But the ROM had to have posed a brutish challenge to someone like Carding, single, "from away," a novice networker in Toronto society. Indeed, it would be a challenge to even the most adroit and qualified CEO. Not only is there the sheer size of the place (more than 74,000 square metres), there's its encyclopedic mandate of engaging both "the record of nature through countless ages" and "the arts of man through all the years." Besides being a public institution, it's at once research centre and artifact repository, educational resource and babysitter, tourist draw and entertainment hub. And since all this had to be done on an operating budget of less than $60-million, 51 per cent of which comes from the Ontario government – "totally insufficient," in the words of Victor Rabinovitch, former head of what his now called the Canadian Museum of History – fundraising was and continues to be a big concern.
Solicitations of background information on Carding's tenure this week revealed a CEO who was smart and full of ideas, especially with respect to audience engagement, but prone to long-winded discussions that often failed to result in a clear decision or action plan. Another alleged weakness was a lack of vision or, more specifically, an inability to articulate a vision that could galvanize the board of trustees.
Other complaints centred on allegations of inattentiveness to board concerns and lacklustre fundraising. (The Love the ROM Centennial Campaign, started in March this year and set to conclude in June, 2015, has raised just 53 per cent of its $15-million goal.
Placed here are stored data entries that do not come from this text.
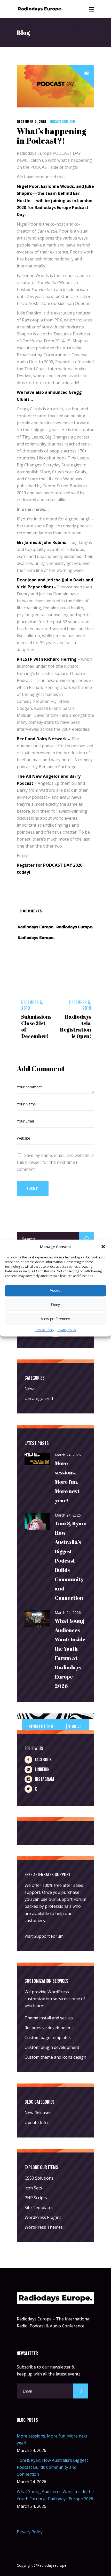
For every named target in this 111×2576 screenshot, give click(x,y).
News (30, 1388)
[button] (103, 1246)
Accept (55, 1290)
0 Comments (31, 910)
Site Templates (39, 2207)
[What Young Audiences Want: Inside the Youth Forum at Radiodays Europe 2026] (37, 1619)
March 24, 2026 (68, 1454)
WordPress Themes (44, 2227)
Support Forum (71, 1899)
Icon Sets (33, 2188)
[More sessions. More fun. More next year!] (37, 1460)
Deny (55, 1305)
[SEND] (80, 2390)
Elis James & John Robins (41, 542)
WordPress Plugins (43, 2217)
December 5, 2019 (31, 121)
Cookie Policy (44, 1330)
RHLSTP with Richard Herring (47, 659)
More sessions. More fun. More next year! (67, 1482)
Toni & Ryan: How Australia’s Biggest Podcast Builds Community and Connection (70, 1560)
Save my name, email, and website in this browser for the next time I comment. (55, 1162)
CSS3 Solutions (39, 2178)
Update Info (36, 2122)
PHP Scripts (36, 2198)
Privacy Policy (66, 1330)
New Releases (38, 2113)
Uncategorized (62, 121)
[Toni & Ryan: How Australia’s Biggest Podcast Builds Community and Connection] (37, 1521)
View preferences (55, 1319)
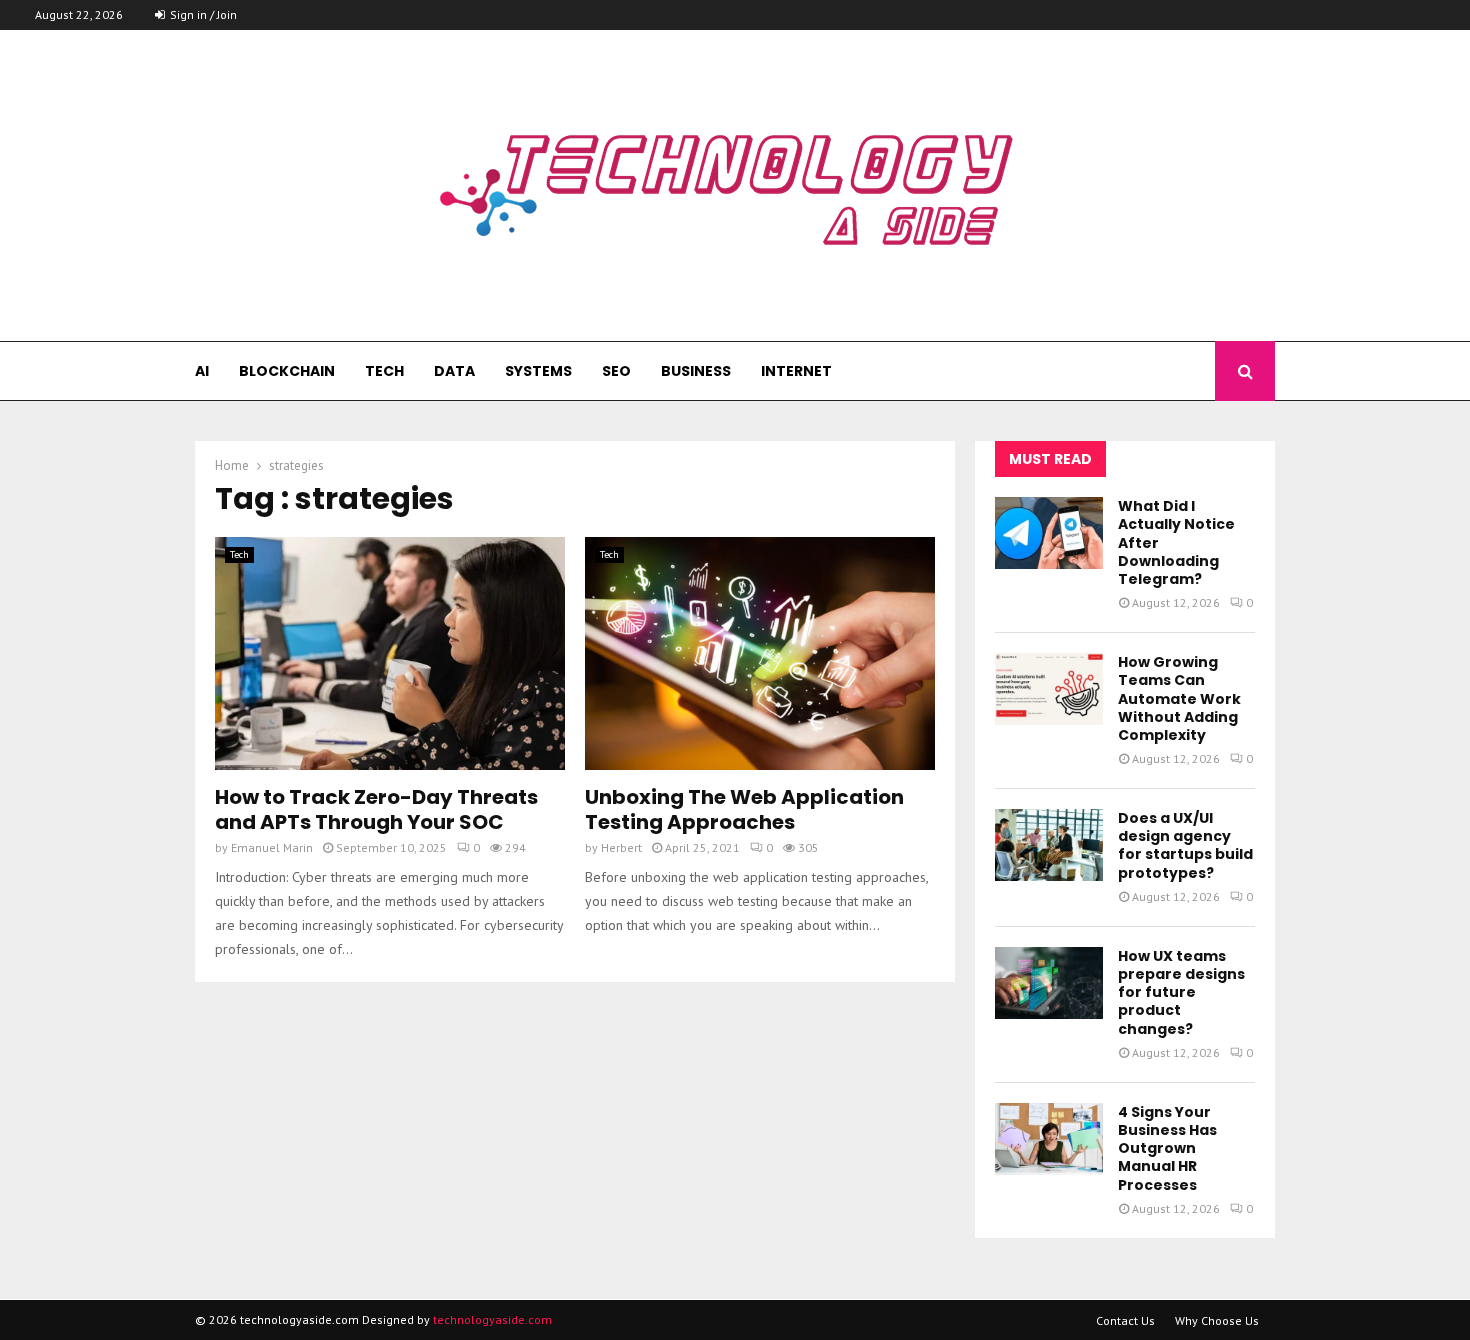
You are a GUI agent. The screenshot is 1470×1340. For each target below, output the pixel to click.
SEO (616, 371)
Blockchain (287, 371)
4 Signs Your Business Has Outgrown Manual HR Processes (1167, 1148)
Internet (796, 371)
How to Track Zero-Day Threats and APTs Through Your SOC (376, 809)
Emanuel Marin (272, 847)
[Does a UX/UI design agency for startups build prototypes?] (1049, 845)
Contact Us (1125, 1320)
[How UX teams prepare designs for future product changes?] (1049, 983)
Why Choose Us (1217, 1320)
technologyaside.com (492, 1319)
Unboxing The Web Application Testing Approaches (744, 809)
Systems (538, 371)
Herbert (621, 847)
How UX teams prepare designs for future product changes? (1181, 992)
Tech (384, 371)
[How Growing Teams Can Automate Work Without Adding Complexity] (1049, 689)
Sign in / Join (202, 14)
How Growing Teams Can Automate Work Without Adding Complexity (1179, 698)
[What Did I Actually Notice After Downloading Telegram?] (1049, 533)
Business (696, 371)
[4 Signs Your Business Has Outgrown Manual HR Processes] (1049, 1139)
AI (202, 371)
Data (454, 371)
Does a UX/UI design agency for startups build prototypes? (1185, 845)
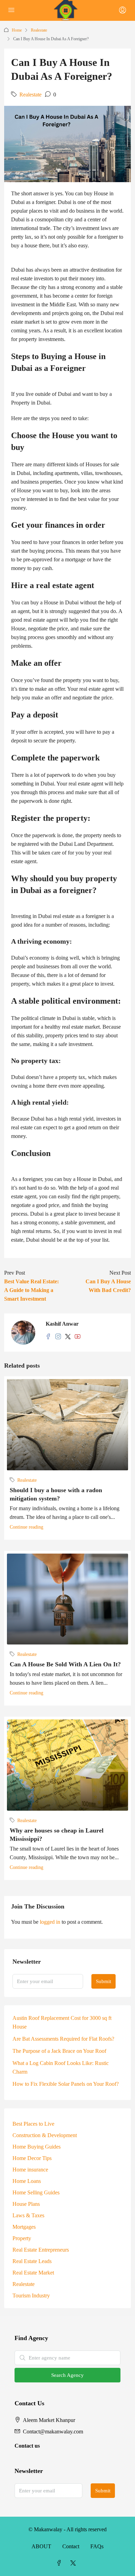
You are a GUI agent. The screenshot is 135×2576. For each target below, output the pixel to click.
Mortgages (24, 2227)
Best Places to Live (33, 2124)
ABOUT (41, 2546)
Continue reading (26, 1527)
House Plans (26, 2204)
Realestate (39, 30)
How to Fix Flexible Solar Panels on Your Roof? (65, 2084)
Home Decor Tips (32, 2158)
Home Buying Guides (36, 2147)
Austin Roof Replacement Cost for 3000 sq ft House (61, 2022)
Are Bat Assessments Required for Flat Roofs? (63, 2039)
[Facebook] (60, 2563)
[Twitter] (74, 2563)
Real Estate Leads (32, 2261)
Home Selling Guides (36, 2192)
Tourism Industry (31, 2295)
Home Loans (26, 2181)
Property (21, 2238)
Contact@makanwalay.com (53, 2431)
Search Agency (67, 2375)
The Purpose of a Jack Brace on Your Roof (59, 2051)
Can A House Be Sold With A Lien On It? (65, 1664)
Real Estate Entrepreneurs (40, 2250)
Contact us (27, 2446)
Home (17, 30)
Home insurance (30, 2170)
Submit (103, 1981)
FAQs (97, 2546)
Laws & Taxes (28, 2215)
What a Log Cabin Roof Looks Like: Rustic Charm (60, 2067)
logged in (50, 1922)
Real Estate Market (33, 2273)
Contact (70, 2546)
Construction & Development (44, 2135)
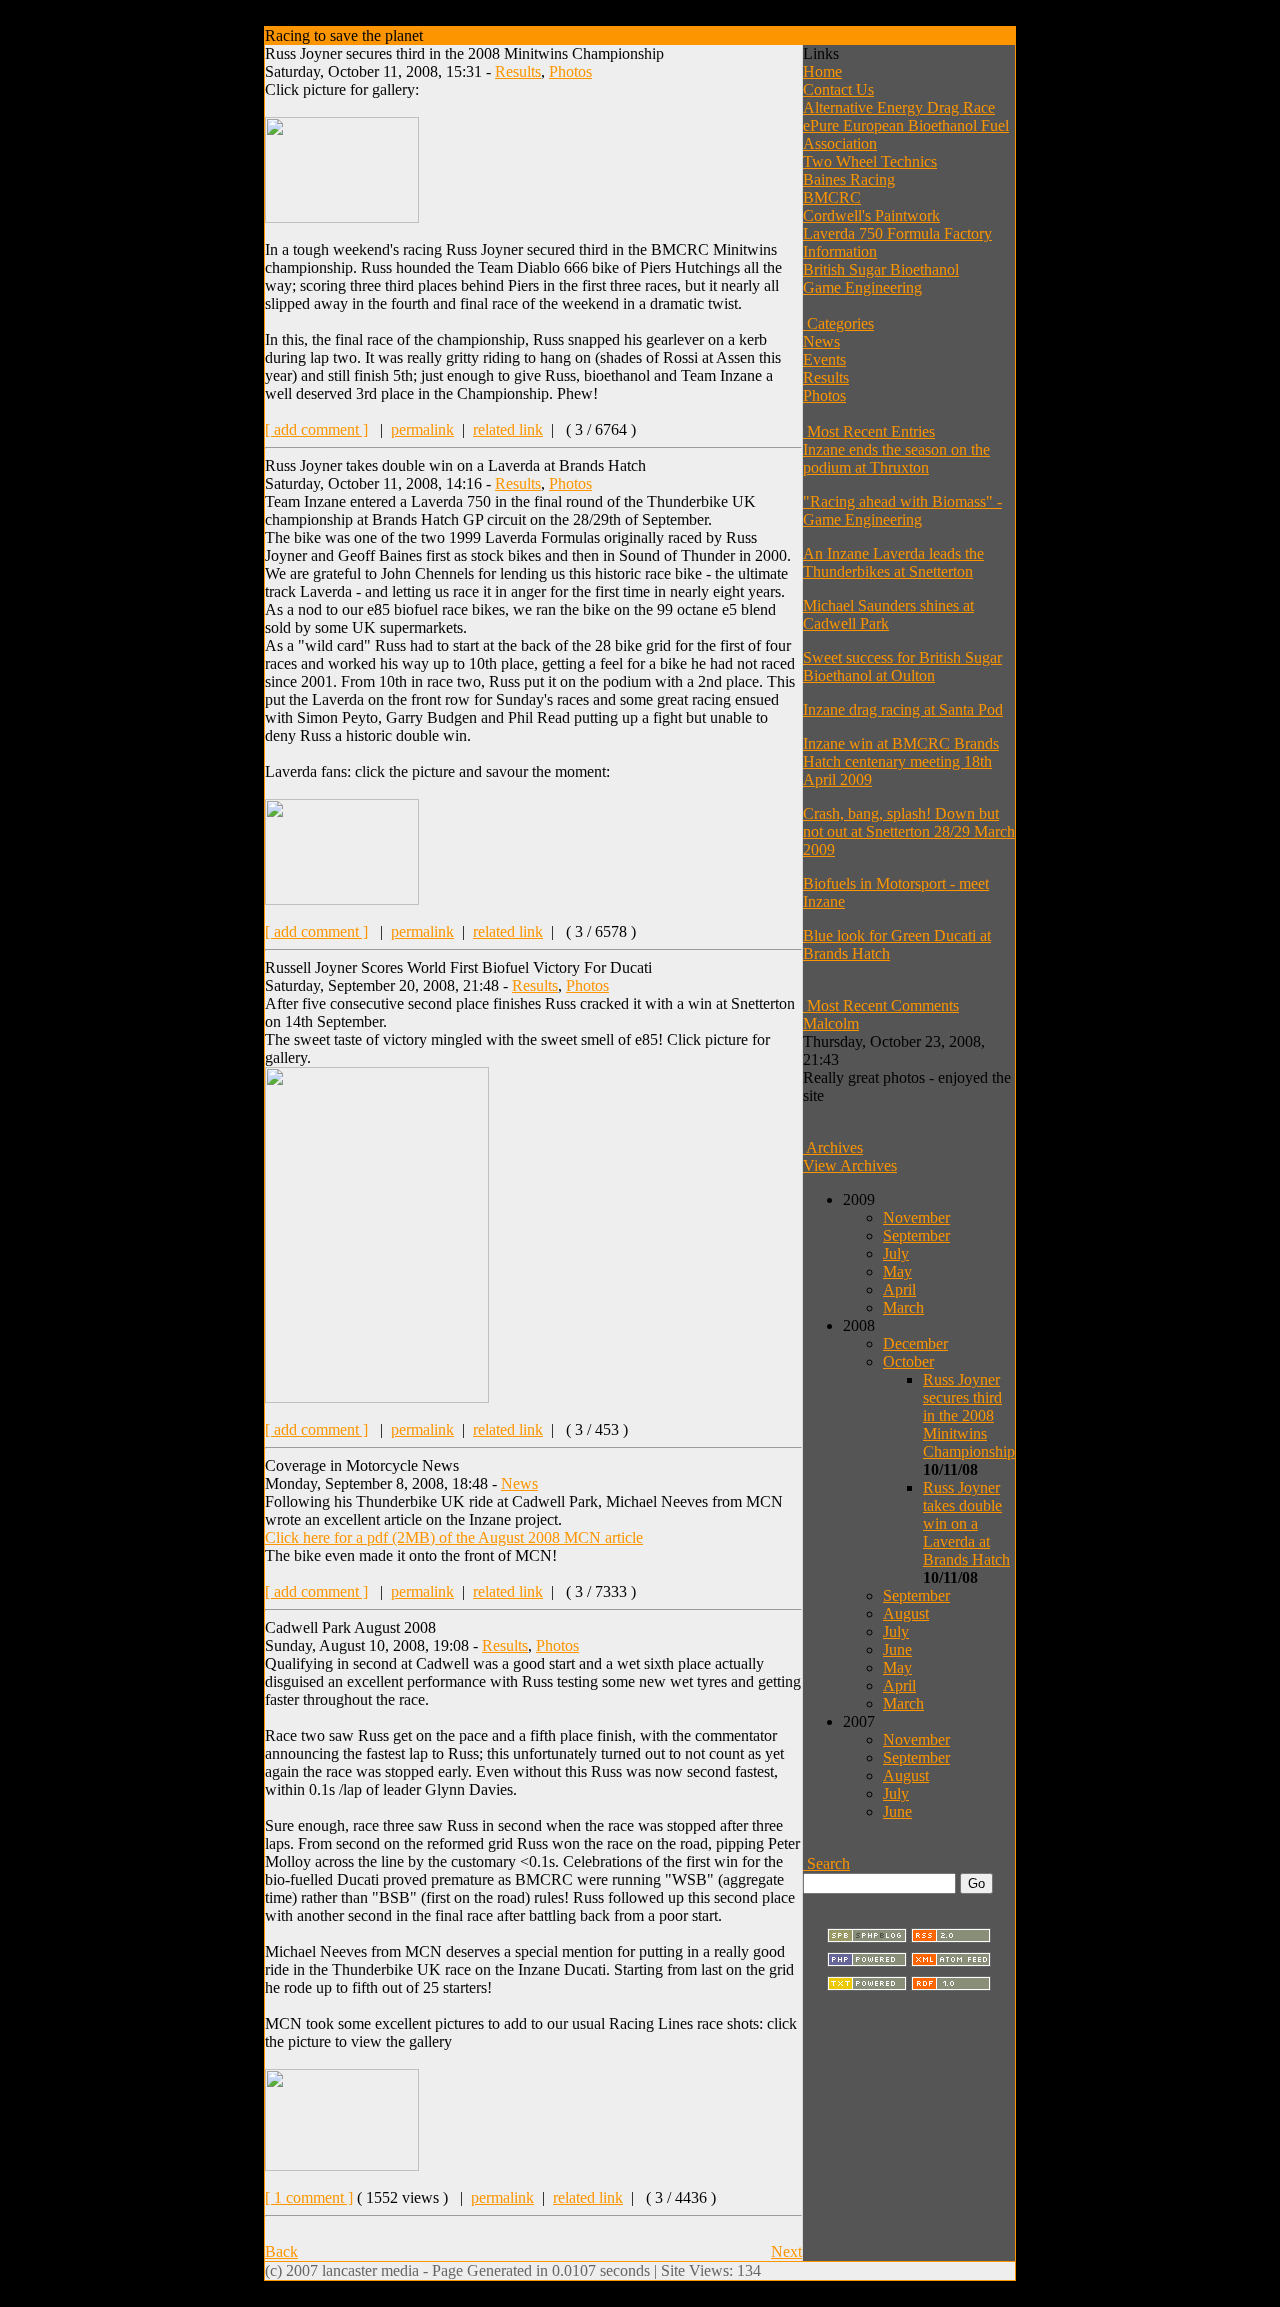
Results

More positively, the museum did recently receive a $3.25-million donation for studies in vertebrate paleontology.) Staff cuts, including voluntary severance packages, to finance digital development; changes in administrative structure; a perceived weakening of curatorial authority as the result of a 2013 division of the museum into eight broad "centres of discovery" – these also reportedly took their toll.
Indeed, by some estimates, the last 18 to 24 months have seen the departure of close to 12 senior staff. They include vice-president/CFO William Graesser, deputy director/COO Glenn Dobbin, visitor relations/commercial services vice-president Ania Kordiuk, gallery development vice-president Dan Rahimi, communications vice-president Kelvin Browne and Institute of Contemporary Culture managing director Francisco Alvarez.
Attendance, too, has been a concern. Billed as the highlight of its centennial exhibition schedule, the museum's much-lauded Inside the Forbidden City exhibition, for example, drew 180,000 visitors during its roughly six-month run – almost half the 356,000 drawn by The Warrior Emperor and China's Terracotta Army in 2010-11. The ROM has pretty much abandoned the belief it held when the Crystal opened that yearly attendance would rocket to 1.4 to 1.6-million. Yet even Carding's much-applauded reduction of admission charges in 2011 has helped nudge visitations past the one-million mark only once in her tenure and this in 2012. In fiscal year 2013-14, attendance was just over 985,000; for fiscal 2014-15, it's trending roughly the same.
In the meantime, Carding is hoping that "everywhere is anywhere is anything is everything," the Douglas Coupland retrospective from the Vancouver Art Gallery, can provide "a strong finish" to her tenure and the centenary when it visits the ROM early next year.